***** INFORMATION PROVIDED *****
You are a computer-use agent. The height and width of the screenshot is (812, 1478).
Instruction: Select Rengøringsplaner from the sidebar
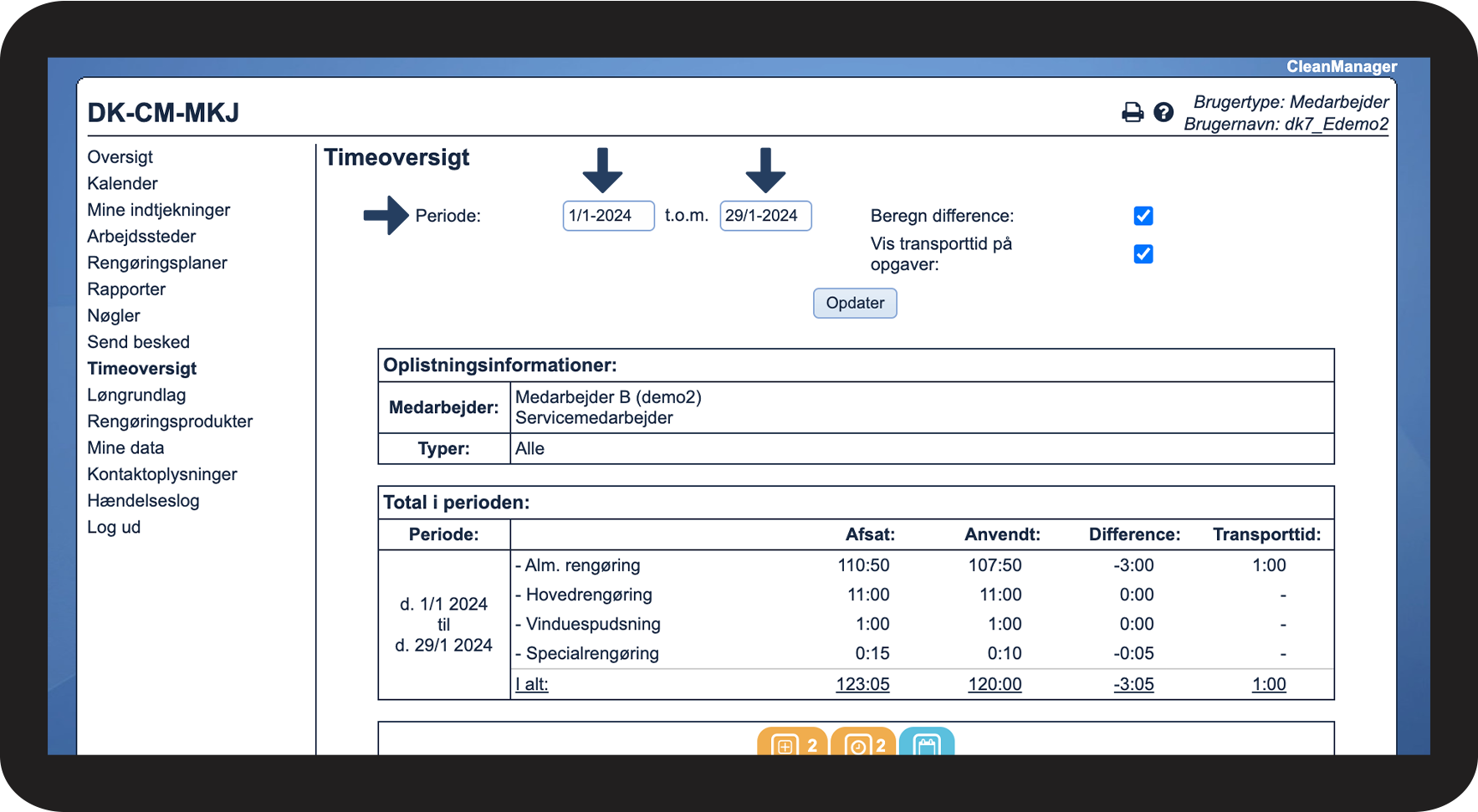157,263
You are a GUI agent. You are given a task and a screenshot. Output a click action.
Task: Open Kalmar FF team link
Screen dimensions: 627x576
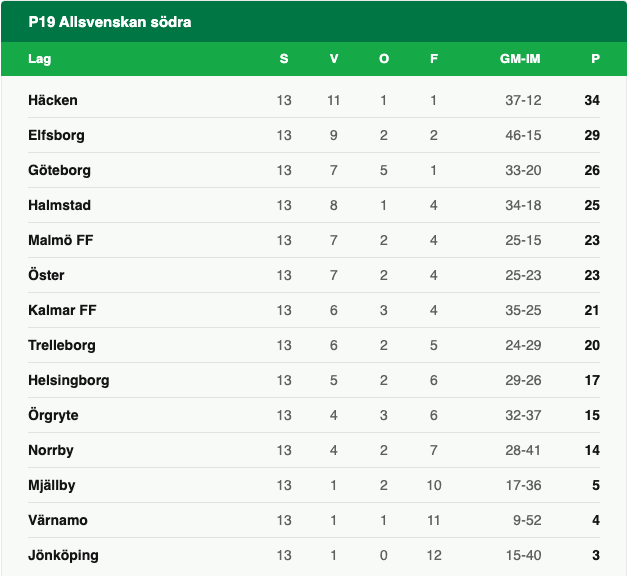[x=62, y=310]
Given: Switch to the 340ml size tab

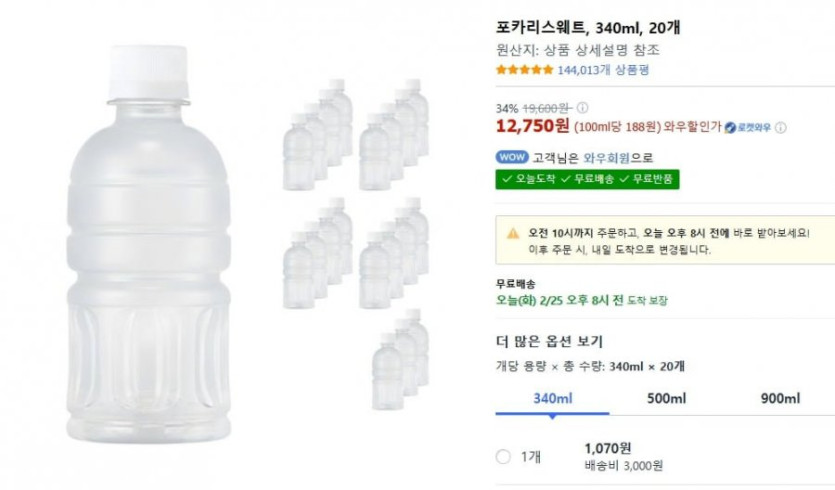Looking at the screenshot, I should pos(552,398).
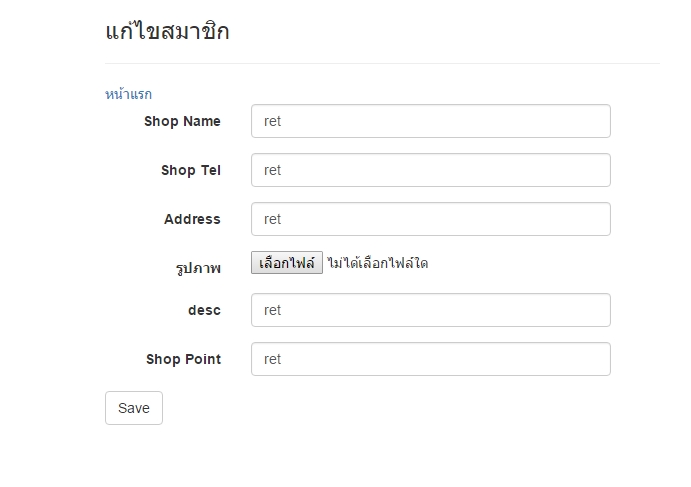Click into the desc text field
Screen dimensions: 691x487
430,310
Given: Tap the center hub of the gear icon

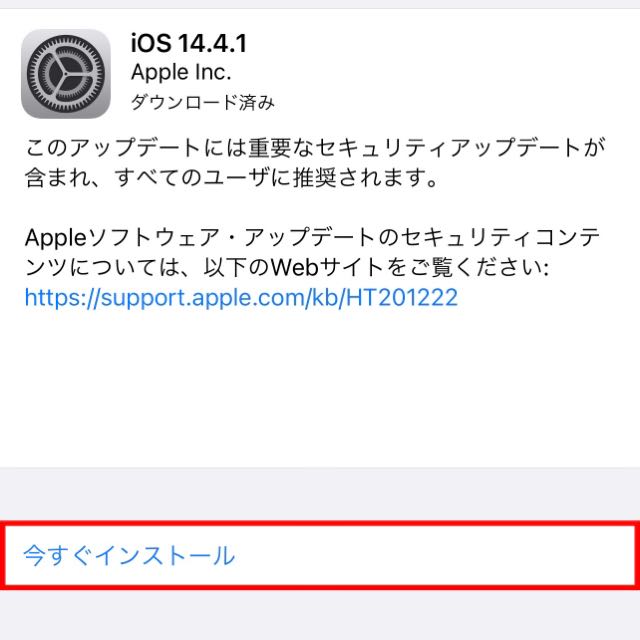Looking at the screenshot, I should point(66,74).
*****
DESCRIPTION OF THE TASK: If a record holds a picture, drop the picture and return the rest of it exactly.

RESULT FOR THIS TASK:
You are a computer-use agent. The height and width of the screenshot is (812, 1478).
Instruction: Select Rengøringsplaner from the sidebar
157,263
You are a GUI agent. You are given a task and a screenshot. Output a click action.
Task: Open Kalmar FF team link
Screen dimensions: 627x576
[x=62, y=310]
Given: Switch to the 340ml size tab

Looking at the screenshot, I should pos(552,398).
Click into the desc text field
Screen dimensions: 691x487
430,310
Given: Tap the center hub of the gear icon

Looking at the screenshot, I should point(66,74).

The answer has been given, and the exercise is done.